An overview of interpretability of two models of unbound fraction that are used in combination with the well-stirred model for predicting hepatic clearance of drugs

Abstract

Hypothetical and experimental models of unbound fraction have been proposed to facilitate predicting hepatic clearance (CLH) of drugs from values of intrinsic clearance for the unbound drug (CLint-in vitro-unbound) in the well-stirred model (WSM). The hypothetical model (fu-adjusted) is adjusting the unbound fractions determined in plasma in vitro to estimate the maximum unbound fractions at the hepatocytes if each drug-protein complex in plasma becomes fully dissociated at the membrane by any albumin (ALB)-facilitated hepatic uptake mechanism. The model of fu-adjusted is also adjusting the unbound fraction for a pH gradient effect across the membrane. Whereas the new experimental model (fu-dynamic) measures the unbound fractions resulting to the dynamic dissociation kinetics from proteins in a presence of plasma and liver enzymes in an in vitro assay. The objective of this study was to conduct an in-depth analysis of previous CLH predictions made with these unbound fractions in a companion manuscript. Furthermore, a new dataset on seven statins was also included in this study. Finally, the physiological basis of fu-adjusted has been redefined to extend its applicability with more drugs. In this case, there are lower concentrations of binding proteins in liver versus plasma that could also explain the higher unbound fractions for that organ. The outcomes associated to additional analyses pointed out that fu-adjusted, again, generally provided the most accurate predictions of CLH because fu-dynamic has generated superior biases of underpredictions or overpredictions.
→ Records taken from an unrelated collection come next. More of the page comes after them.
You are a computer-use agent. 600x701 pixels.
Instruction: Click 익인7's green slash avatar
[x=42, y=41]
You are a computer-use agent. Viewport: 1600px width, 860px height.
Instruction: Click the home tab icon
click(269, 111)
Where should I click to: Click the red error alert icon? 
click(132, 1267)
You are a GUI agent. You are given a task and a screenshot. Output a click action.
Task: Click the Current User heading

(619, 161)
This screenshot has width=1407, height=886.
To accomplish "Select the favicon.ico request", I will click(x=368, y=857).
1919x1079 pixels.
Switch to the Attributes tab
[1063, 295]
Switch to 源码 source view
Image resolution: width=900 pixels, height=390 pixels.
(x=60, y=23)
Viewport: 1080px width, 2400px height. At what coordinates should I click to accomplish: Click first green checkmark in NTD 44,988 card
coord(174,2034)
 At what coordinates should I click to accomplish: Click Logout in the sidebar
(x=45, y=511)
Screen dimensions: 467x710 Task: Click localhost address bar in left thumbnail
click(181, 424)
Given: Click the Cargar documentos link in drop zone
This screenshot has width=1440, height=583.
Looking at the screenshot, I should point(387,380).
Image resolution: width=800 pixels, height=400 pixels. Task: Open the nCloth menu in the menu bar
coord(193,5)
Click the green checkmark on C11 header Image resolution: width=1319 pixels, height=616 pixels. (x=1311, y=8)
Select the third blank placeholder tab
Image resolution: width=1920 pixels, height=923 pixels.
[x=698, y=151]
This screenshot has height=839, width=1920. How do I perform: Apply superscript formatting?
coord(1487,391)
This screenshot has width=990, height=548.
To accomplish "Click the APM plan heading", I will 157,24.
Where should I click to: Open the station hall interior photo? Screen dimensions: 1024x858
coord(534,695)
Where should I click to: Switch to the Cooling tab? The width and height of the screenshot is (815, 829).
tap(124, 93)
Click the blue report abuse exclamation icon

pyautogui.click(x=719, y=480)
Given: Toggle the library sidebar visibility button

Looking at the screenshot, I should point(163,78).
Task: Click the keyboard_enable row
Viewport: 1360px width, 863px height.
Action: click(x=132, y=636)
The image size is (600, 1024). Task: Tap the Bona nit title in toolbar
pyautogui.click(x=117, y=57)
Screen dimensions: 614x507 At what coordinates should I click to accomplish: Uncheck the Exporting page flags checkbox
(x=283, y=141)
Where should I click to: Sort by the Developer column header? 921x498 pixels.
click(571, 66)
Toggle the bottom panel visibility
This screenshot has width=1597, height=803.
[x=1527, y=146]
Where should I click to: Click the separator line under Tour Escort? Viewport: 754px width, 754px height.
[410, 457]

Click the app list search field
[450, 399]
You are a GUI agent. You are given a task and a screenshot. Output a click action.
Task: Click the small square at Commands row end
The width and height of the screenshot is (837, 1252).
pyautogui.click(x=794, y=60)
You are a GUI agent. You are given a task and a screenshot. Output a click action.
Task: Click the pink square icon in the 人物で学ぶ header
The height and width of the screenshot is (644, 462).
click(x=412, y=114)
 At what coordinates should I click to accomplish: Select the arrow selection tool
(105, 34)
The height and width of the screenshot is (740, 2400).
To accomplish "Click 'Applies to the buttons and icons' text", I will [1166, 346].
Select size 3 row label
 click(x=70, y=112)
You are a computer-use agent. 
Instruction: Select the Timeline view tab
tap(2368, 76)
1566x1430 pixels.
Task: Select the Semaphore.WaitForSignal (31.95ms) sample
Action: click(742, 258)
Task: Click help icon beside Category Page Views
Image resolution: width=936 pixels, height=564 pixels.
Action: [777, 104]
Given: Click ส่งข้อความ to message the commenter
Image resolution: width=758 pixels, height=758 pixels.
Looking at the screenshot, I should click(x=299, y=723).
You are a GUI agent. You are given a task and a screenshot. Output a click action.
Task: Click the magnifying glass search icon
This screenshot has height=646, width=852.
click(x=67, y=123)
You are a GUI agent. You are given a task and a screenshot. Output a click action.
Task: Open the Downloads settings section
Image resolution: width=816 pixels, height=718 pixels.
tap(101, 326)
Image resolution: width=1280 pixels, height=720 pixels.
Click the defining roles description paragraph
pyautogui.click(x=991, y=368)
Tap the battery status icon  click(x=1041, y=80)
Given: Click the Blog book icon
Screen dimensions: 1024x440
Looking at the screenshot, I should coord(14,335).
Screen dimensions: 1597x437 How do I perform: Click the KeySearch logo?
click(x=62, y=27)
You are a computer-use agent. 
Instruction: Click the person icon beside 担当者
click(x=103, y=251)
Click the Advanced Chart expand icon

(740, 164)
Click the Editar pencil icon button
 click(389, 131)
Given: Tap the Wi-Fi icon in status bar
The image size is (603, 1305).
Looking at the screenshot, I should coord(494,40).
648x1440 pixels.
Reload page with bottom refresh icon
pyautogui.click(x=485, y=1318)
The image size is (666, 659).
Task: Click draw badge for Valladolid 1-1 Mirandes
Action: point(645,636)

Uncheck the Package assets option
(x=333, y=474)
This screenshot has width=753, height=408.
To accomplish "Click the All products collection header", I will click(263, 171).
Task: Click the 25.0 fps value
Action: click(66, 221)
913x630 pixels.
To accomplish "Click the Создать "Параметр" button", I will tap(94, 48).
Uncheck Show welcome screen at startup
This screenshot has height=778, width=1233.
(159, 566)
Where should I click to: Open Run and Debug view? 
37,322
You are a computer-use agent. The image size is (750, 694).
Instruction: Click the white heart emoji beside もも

For slowly metabolized drugs bound to ALB, fu-dynamic was definitively less accurate than fu-adjusted. For other drug properties, fu-dynamic fared better but it was still not generally more accurate than fu-adjusted. Furthermore, experimental values of fu-dynamic were sometimes incoherent. For example, drugs bound to alpha-acid glycoprotein (AGP) did not follow the assumption of fu-dynamic (i.e., values of fu-dynamic did not correlate with values of CLint-in vitro-unbound) by contrast to those drugs bound to ALB. Therefore, the current experimental setting for fu-dynamic might be unsuitable in some circumstances. Overall, this study confirmed that calculated values of fu-adjusted were as accurate as experimental values of fu-dynamic and can even be more accurate. A guidance on which unbound fraction to use in WSM is also provided.